Pixel coordinate grounding data
++++
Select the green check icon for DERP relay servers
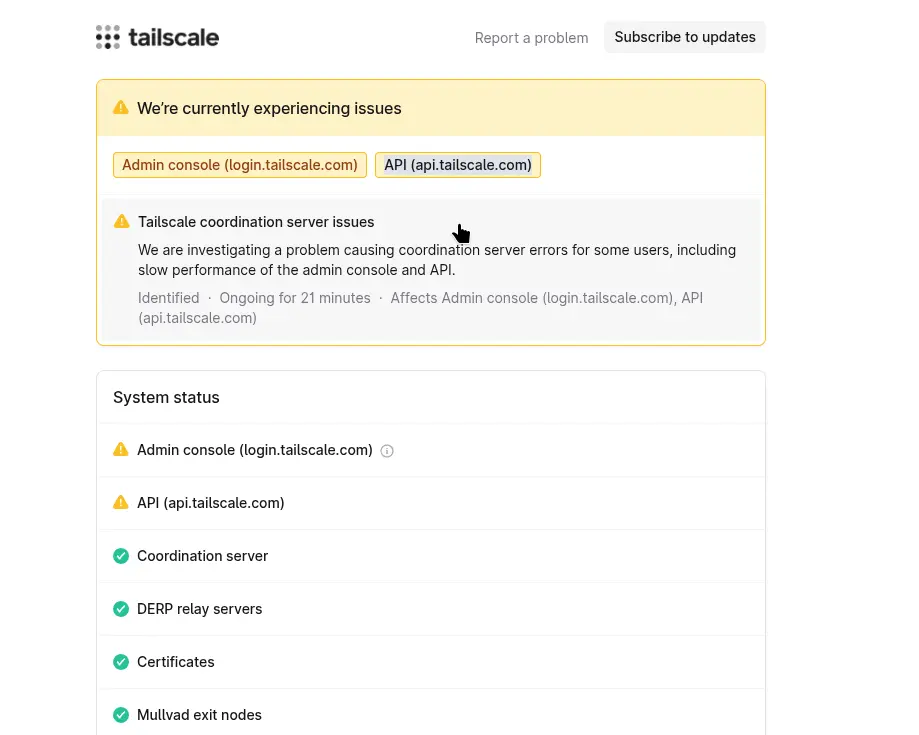(121, 608)
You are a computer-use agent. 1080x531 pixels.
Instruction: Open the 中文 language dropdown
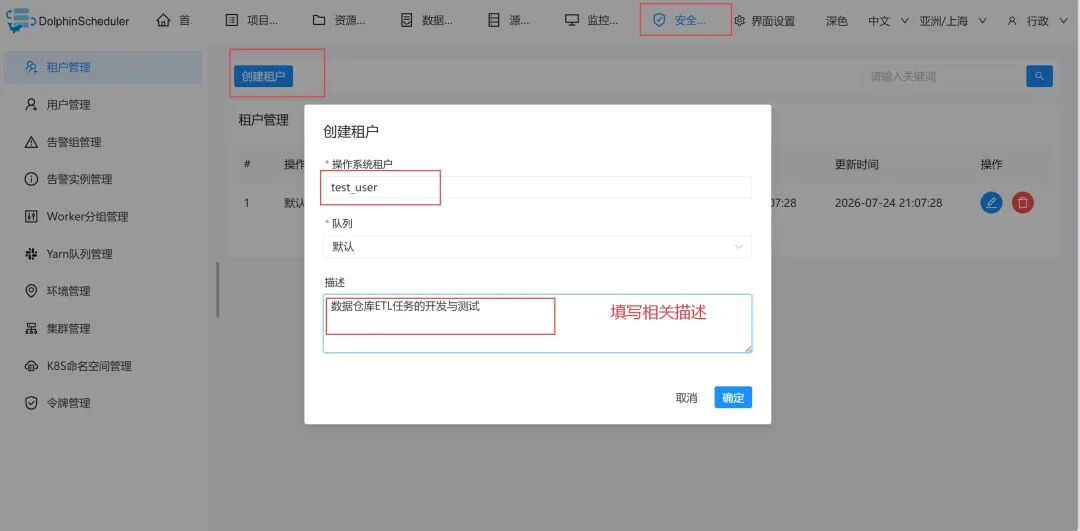pos(889,21)
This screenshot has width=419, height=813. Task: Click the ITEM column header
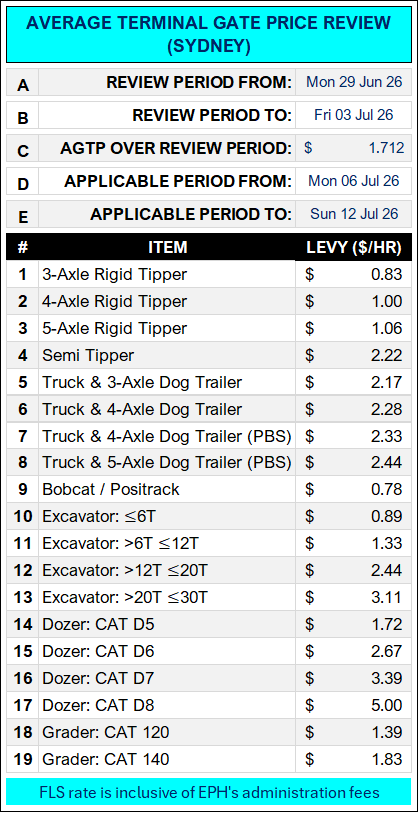pyautogui.click(x=167, y=247)
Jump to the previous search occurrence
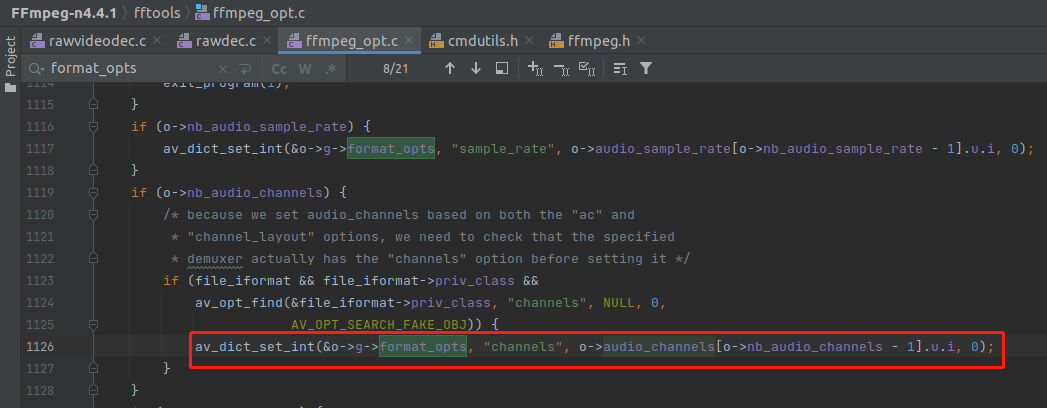Viewport: 1047px width, 408px height. point(450,69)
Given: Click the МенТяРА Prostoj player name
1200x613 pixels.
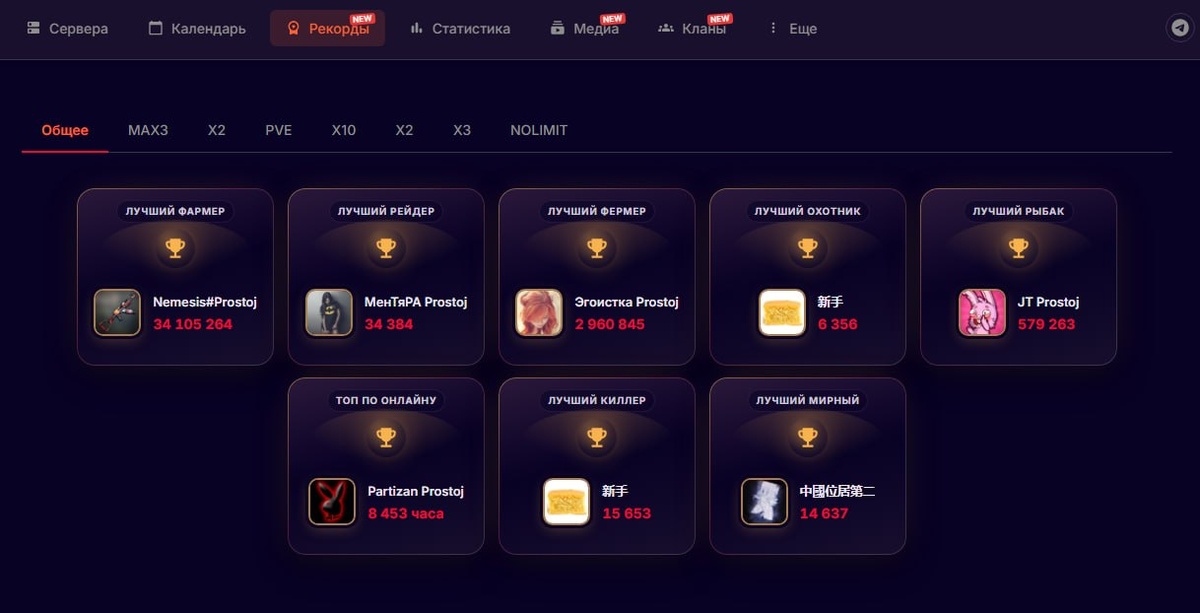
++++
● EXERCISE DIRECTIONS:
The answer is to be a bare number, showing how many lines of the records contain "pixels".

● WRITTEN RESPONSE:
2